The tarp weave marks the boundary of the Tontlawald, or ghost forest. In this forbidden refuge, protagonist Lona (Marilet Martinez) joins a group of boisterous, barefoot youths to escape the reach of her cruel stepmom. Ultimately, the group employs magic to clone Lona and send a false, venomous copy of her back to her folks. Fairytales are typically good with solutions.

This plot hardly matters. It serves as a minimal through line for the performance’s real substance – namely, the characters’ exploration of their own bodies and the emotional textures of life in the woods (which, in fairytale land, means in the abstract), through dance and song.

The characters enact a pubescent fascination with their own bodies and those of their companions. Writhing and curling inward, roughhousing, leaping and stomping on the Cutting Ball theater’s hard, bare floor, they resemble something between caged animals and dolls undergoing a rapturous process of animation. On the sidelines, choral clusters score their movements with unearthly sounds of revelry, taunt, grave apprehension.

The play’s words waver between standard fairytale fare and a conspicuously modern vocabulary – perhaps an unnecessary attempt to relate the play to its grown up audience. Toward the end of the play, Lona lists among her dislikes “skyscrapers” and “white noise.” Earlier, the Tontlawald is described as a place of “dark matter and string theory, where everything is connected,” a line that makes some immediate sense, delivered before the white latticework and the theater’s dark walls, but which imbues the play with a somewhat unwelcome self-consciousness.
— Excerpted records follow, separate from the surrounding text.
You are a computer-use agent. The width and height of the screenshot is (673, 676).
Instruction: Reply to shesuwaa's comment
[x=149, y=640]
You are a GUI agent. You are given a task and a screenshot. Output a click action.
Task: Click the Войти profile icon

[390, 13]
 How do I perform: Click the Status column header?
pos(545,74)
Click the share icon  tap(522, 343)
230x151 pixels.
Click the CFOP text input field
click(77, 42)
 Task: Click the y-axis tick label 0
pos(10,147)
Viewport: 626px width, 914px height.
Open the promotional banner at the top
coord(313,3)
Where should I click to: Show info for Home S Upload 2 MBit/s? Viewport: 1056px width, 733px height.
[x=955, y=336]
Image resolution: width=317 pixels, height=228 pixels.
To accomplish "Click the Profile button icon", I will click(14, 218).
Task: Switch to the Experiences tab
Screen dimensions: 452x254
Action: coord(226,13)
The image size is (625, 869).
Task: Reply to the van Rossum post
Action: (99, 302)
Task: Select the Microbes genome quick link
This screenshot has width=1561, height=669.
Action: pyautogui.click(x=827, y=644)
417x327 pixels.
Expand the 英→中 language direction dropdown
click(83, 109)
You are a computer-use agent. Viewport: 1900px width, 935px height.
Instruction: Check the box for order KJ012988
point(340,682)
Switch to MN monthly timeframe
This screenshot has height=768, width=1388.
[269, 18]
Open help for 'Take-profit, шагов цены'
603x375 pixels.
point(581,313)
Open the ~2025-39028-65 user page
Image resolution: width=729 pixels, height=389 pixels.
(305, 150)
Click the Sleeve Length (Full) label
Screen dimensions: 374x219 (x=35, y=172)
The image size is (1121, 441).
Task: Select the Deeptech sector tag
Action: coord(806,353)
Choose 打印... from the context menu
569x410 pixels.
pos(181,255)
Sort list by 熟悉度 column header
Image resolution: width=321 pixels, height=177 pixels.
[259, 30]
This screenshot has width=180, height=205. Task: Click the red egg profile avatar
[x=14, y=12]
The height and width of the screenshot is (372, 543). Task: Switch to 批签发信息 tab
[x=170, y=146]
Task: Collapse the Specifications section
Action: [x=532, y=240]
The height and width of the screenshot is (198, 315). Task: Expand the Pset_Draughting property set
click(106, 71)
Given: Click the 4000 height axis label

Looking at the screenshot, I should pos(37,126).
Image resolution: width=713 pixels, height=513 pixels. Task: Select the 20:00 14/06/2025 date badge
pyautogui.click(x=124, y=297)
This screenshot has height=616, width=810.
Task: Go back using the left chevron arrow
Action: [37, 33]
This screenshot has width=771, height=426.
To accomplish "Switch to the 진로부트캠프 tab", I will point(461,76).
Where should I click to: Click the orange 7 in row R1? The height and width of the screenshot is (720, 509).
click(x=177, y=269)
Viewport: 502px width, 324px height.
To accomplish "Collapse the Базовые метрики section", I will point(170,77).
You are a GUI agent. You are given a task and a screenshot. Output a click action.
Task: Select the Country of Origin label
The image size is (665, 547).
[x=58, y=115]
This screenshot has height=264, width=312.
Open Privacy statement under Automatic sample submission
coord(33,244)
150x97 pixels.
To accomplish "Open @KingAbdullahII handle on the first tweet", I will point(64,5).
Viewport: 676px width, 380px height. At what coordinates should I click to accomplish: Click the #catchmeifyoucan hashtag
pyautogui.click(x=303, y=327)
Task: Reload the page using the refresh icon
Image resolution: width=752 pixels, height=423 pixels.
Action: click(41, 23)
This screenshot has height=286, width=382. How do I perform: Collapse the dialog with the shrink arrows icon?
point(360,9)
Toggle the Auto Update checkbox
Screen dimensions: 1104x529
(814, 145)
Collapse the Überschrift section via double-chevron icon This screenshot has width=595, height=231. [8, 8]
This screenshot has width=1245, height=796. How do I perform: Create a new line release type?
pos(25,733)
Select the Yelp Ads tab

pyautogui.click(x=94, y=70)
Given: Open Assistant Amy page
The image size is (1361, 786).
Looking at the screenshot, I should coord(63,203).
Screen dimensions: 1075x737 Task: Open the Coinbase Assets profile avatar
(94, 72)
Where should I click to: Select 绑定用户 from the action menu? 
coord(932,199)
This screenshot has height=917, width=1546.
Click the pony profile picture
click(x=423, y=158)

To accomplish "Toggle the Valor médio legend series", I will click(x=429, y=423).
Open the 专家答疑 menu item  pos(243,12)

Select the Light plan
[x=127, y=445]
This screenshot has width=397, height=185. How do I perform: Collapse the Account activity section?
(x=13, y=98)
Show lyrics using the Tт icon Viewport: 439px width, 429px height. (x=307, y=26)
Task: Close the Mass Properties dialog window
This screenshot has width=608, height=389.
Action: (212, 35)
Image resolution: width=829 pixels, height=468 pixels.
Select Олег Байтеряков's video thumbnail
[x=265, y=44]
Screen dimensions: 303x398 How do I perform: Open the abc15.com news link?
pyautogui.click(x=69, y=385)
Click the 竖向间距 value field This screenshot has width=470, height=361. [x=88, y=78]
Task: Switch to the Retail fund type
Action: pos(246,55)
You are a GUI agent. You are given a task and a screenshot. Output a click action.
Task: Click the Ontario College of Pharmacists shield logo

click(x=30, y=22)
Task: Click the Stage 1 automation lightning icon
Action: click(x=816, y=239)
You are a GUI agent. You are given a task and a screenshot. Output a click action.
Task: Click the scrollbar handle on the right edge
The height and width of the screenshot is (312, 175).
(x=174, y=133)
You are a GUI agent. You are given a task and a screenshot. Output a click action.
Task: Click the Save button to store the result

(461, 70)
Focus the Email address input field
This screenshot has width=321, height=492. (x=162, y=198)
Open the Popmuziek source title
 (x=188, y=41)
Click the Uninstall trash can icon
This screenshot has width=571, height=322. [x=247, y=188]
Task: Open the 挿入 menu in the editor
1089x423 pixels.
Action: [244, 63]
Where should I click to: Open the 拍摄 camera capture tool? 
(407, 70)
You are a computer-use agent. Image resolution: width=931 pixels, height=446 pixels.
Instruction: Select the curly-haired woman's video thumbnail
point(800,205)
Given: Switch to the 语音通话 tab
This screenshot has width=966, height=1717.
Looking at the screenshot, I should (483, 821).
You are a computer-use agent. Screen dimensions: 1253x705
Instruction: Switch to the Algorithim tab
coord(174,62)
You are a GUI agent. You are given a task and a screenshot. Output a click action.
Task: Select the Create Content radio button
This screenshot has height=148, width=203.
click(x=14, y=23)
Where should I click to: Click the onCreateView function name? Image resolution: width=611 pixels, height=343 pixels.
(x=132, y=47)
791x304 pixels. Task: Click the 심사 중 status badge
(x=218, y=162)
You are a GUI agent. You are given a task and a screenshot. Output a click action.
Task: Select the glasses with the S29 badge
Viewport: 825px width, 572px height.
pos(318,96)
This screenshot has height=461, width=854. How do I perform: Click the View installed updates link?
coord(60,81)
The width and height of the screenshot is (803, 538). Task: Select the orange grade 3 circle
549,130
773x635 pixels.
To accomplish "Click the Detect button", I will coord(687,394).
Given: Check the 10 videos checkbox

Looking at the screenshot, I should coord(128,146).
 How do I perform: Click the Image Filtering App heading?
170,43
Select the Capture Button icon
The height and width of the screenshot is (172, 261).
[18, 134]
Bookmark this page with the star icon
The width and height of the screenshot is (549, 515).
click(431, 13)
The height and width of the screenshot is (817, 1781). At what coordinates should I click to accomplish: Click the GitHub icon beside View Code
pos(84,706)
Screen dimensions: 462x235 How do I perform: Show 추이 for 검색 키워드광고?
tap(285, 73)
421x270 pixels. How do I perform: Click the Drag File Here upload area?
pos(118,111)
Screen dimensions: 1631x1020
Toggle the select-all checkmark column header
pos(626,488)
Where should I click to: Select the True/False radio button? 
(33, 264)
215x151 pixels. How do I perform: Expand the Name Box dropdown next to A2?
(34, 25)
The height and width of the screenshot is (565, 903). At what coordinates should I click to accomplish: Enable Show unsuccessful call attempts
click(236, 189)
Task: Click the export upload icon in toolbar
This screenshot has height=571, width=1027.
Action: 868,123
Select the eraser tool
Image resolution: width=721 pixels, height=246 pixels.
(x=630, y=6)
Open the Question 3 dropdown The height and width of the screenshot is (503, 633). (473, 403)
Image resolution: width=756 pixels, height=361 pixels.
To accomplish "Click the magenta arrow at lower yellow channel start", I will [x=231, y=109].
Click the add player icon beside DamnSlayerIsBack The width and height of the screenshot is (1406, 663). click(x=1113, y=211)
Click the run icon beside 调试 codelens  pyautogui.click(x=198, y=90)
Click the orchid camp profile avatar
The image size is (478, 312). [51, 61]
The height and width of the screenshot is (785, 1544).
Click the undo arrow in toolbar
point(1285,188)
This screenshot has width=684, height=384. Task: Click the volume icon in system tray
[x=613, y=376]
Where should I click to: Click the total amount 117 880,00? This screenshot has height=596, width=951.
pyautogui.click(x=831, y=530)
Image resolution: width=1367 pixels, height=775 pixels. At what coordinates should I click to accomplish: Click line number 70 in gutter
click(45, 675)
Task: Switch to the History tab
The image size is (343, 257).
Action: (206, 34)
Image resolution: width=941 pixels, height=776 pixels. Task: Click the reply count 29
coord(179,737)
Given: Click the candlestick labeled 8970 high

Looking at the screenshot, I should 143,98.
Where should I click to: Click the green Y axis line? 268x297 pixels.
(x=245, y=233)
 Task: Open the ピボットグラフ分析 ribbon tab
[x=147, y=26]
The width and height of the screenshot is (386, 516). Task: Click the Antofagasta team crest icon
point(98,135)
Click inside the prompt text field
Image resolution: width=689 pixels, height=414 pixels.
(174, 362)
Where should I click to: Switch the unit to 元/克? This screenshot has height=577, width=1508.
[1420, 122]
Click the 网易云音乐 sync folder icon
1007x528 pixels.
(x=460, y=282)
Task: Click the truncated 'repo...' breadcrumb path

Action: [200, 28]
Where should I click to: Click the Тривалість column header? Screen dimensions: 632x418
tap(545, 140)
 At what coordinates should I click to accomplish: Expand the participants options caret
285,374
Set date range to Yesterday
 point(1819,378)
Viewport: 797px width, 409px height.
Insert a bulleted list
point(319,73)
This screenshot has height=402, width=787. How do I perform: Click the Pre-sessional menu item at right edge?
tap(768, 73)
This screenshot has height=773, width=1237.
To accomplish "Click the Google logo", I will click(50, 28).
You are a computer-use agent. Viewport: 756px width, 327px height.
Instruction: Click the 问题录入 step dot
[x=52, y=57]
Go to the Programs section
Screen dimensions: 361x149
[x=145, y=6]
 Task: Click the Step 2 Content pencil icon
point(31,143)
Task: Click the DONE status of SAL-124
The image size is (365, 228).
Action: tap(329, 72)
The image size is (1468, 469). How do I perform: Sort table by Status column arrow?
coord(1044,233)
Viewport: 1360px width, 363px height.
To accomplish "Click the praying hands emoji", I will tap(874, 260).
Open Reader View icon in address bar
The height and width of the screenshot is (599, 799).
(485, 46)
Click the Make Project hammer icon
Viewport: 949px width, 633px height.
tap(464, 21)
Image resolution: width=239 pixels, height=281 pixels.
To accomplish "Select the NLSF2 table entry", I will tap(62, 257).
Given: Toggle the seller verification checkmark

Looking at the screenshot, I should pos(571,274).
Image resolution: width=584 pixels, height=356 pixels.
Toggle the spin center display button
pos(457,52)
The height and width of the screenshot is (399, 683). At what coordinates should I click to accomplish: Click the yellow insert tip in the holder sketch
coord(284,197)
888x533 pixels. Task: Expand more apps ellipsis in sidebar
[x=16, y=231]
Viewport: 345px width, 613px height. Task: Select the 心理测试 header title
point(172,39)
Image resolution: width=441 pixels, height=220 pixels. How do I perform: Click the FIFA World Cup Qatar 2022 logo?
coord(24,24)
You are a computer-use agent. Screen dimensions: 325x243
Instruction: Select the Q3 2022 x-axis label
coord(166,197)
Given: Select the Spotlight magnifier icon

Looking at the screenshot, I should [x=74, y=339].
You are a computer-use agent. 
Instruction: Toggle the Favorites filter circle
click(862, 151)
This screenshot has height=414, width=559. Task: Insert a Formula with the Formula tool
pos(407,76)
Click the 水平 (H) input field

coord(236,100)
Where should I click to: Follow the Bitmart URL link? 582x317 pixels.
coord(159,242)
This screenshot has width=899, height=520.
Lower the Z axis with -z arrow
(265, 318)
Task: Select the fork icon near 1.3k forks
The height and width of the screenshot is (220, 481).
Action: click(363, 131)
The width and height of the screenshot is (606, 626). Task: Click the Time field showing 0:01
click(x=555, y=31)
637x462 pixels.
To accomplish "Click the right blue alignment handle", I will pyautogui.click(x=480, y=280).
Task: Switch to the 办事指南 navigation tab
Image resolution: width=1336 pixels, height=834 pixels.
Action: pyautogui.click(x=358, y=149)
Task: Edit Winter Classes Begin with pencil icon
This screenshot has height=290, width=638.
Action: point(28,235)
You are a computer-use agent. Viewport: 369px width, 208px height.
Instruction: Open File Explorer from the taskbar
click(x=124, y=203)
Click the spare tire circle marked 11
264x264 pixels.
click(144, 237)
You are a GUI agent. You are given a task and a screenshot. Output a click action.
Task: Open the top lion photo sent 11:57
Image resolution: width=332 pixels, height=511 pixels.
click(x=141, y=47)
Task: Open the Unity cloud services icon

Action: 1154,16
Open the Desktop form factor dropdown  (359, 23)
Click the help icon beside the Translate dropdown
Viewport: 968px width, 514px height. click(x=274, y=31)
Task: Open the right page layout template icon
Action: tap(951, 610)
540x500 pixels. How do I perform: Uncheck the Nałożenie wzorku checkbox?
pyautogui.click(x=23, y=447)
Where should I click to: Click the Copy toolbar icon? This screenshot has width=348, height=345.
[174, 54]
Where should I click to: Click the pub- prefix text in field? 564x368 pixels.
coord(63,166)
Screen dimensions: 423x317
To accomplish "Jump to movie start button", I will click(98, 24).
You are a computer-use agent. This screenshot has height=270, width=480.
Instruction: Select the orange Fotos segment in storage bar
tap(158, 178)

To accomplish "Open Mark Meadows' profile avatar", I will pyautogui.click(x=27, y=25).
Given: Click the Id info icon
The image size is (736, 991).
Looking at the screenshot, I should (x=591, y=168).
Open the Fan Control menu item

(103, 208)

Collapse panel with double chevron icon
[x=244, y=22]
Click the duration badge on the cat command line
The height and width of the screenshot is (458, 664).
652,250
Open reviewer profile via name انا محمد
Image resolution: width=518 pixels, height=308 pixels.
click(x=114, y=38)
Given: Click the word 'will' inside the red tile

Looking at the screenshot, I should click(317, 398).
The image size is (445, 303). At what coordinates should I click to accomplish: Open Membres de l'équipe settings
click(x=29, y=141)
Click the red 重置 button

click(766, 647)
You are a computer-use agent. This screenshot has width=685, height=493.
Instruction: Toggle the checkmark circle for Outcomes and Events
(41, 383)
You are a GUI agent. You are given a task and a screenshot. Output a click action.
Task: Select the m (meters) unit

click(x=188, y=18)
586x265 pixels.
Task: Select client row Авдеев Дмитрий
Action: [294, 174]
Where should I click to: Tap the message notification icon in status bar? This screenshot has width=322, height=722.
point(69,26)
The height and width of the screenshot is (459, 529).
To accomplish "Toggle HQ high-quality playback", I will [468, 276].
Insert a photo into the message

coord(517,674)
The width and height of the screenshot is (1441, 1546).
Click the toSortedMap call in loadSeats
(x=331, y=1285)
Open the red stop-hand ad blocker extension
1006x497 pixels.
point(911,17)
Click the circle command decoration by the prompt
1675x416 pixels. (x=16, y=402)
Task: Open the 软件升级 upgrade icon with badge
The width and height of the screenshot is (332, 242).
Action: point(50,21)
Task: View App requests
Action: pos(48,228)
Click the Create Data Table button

For sure, the play’s non-verbal sounds prove a better point of focus. In addition to song, the percussive effects of wild feet on floorboards, heavy breathing and grunts conjoin with the white noise emitted by commonplace appliances (a fan, a microphone) to create a tapestry of pounds, clicks and whirs. Amidst this sonic milieu, the troughs of silence, when they arrive, take on a stunning dramatic depth.

In this way, motion, emotion and sound combine to produce a palpable aesthetic language that, from an adult perspective, is endlessly more potent – and re-watchable – than a literal fairytale narrative could ever hope to be.

Tontlawald runs through March 11 at The Cutting Ball Theater, now in residence at EXIT on Taylor, 277 Taylor Street.